(Data extracted from a collection)
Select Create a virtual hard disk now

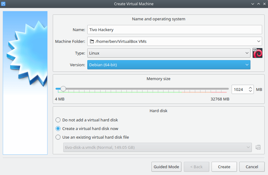[x=87, y=128]
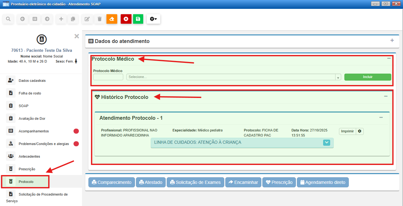Open the Selecione protocol dropdown
Image resolution: width=403 pixels, height=206 pixels.
point(233,77)
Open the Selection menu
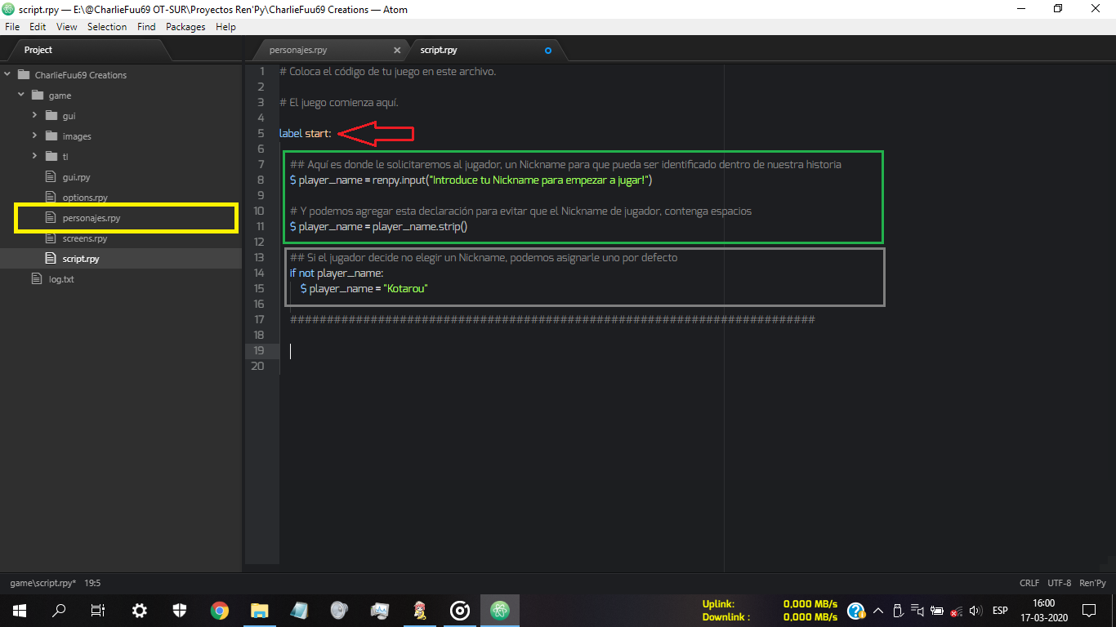 click(107, 27)
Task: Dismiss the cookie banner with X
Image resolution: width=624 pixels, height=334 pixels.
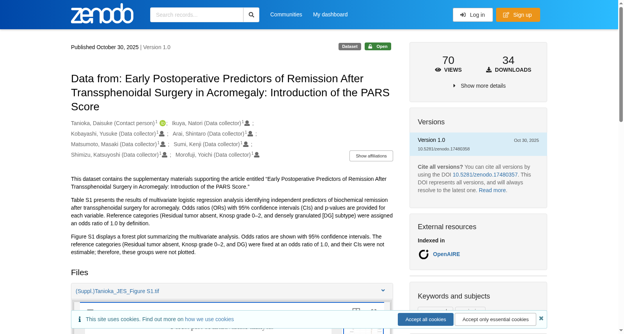Action: tap(541, 318)
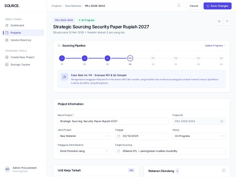The height and width of the screenshot is (177, 236).
Task: Click the print project icon
Action: [219, 22]
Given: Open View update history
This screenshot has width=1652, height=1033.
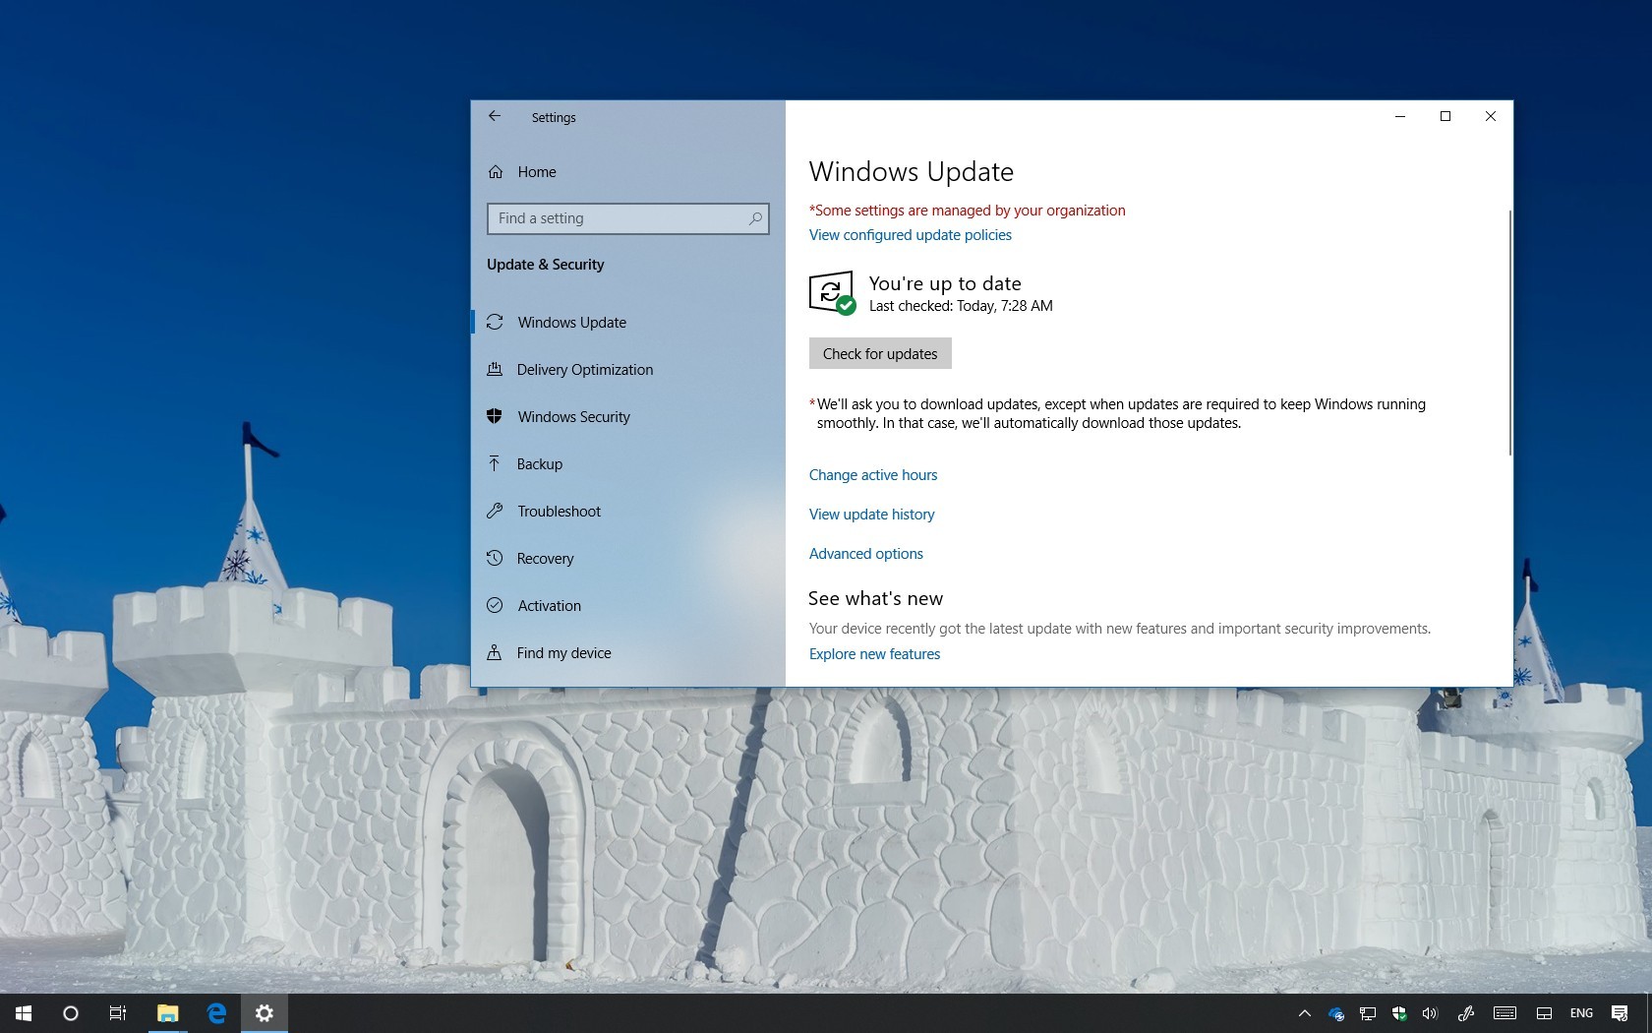Looking at the screenshot, I should click(871, 515).
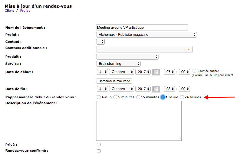Open the Projet dropdown showing Alchemax
Screen dimensions: 252x154
[x=146, y=35]
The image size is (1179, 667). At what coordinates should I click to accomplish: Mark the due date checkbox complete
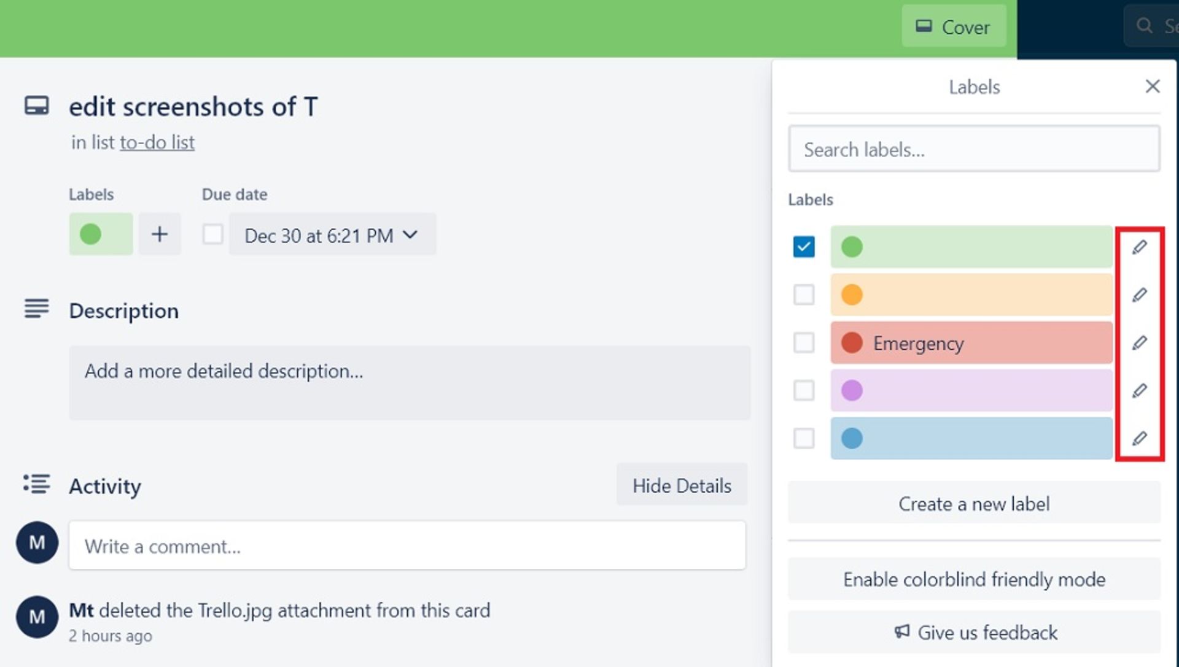coord(212,234)
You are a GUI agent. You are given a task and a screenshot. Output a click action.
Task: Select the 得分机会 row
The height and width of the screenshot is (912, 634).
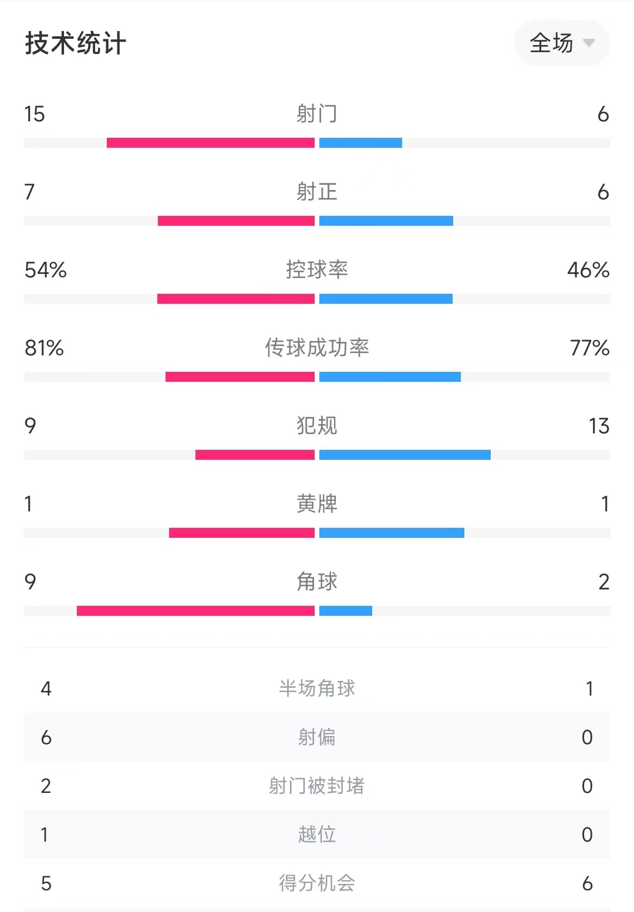[317, 883]
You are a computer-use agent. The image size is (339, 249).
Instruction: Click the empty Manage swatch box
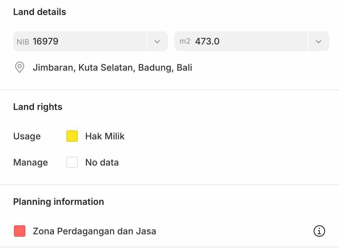(x=72, y=162)
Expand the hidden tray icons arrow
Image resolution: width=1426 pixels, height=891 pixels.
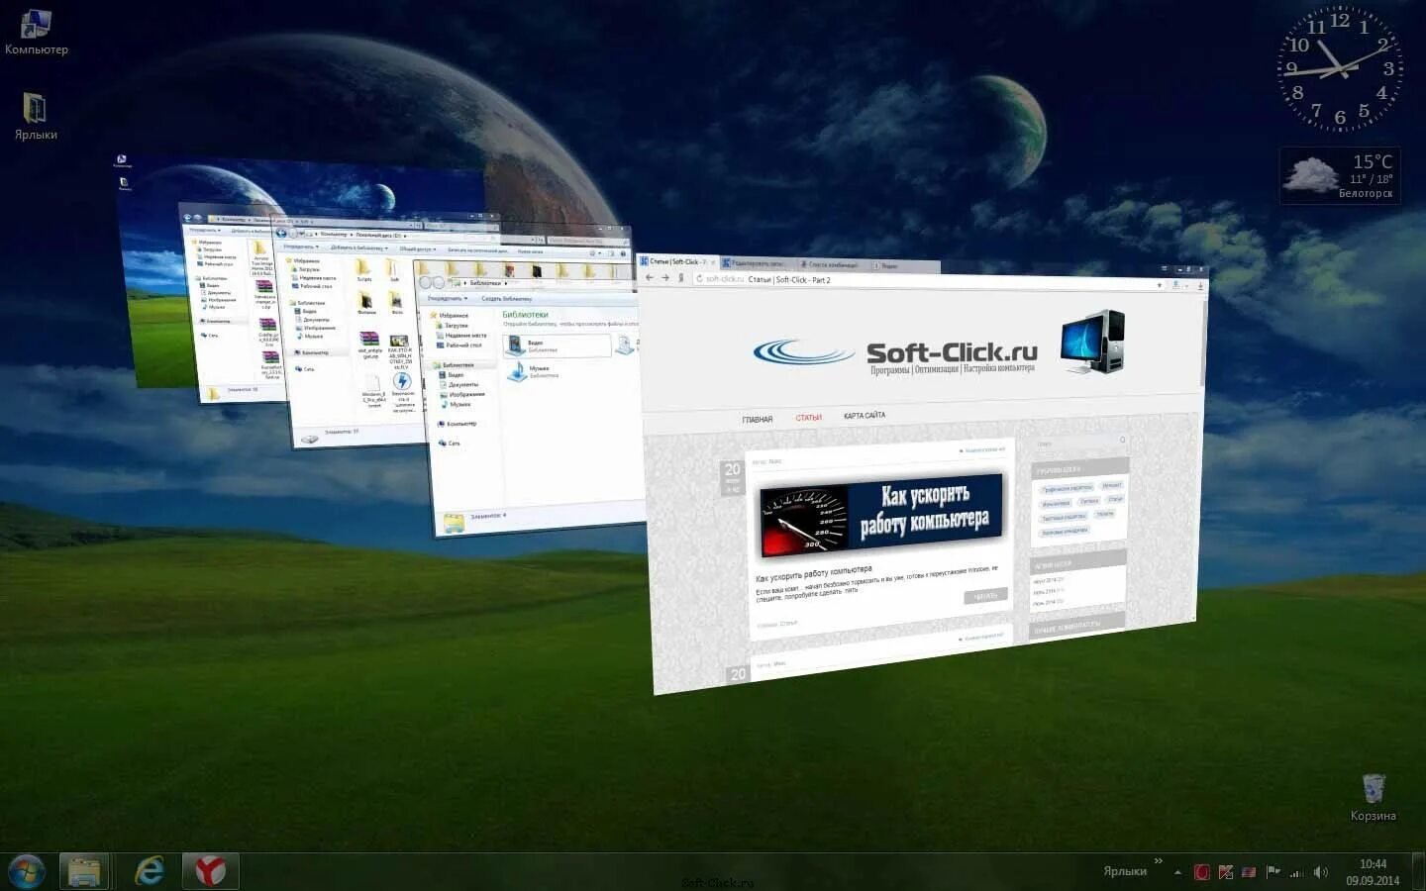pos(1177,872)
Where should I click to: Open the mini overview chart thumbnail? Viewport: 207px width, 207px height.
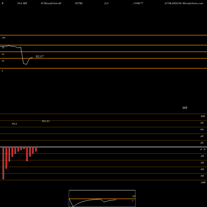click(102, 198)
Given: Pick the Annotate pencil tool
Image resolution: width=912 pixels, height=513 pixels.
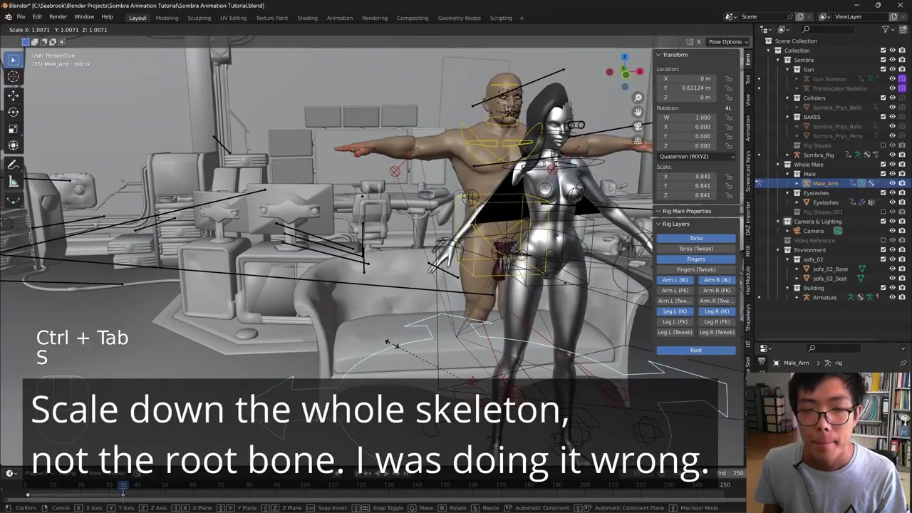Looking at the screenshot, I should pos(13,165).
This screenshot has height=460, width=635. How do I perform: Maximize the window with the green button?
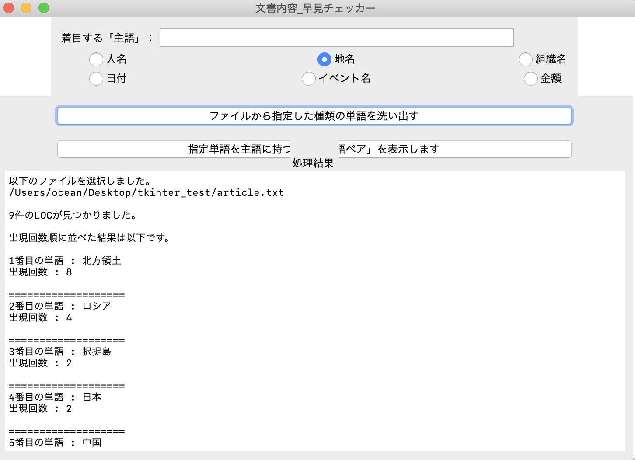(x=43, y=7)
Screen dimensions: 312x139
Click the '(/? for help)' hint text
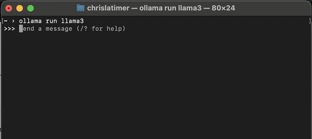[x=101, y=29]
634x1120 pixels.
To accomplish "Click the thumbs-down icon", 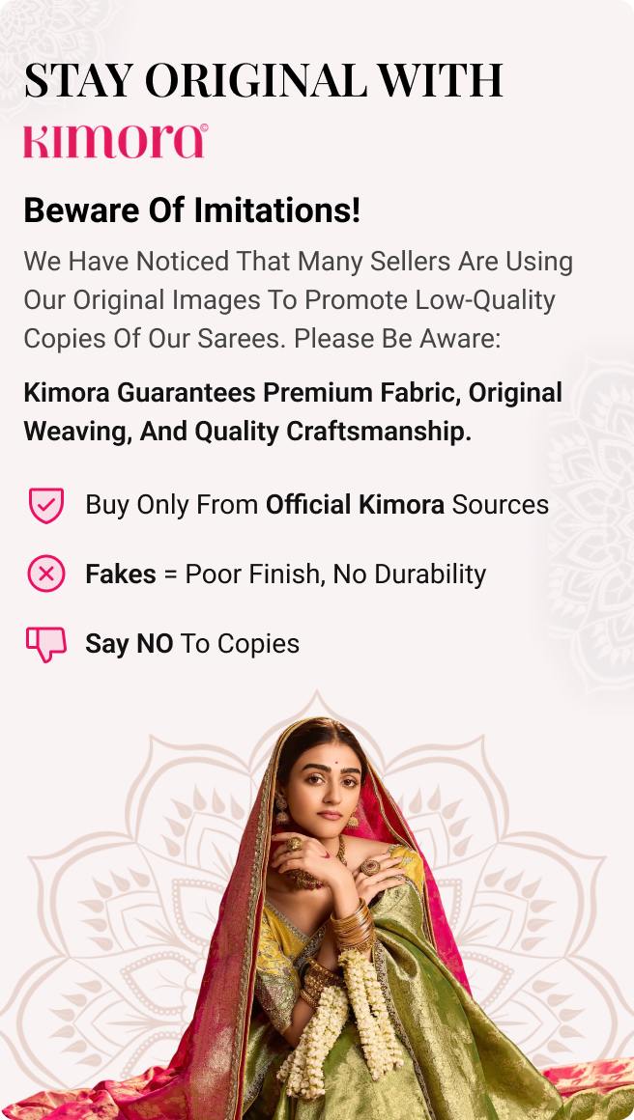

What you should do =
For each line above that contains the word "agent", give the line as it is written.

Response for this exercise =
You are a GUI agent. You are given a task and a screenshot. Output a click action.
You are a computer-use agent. The image size is (339, 249).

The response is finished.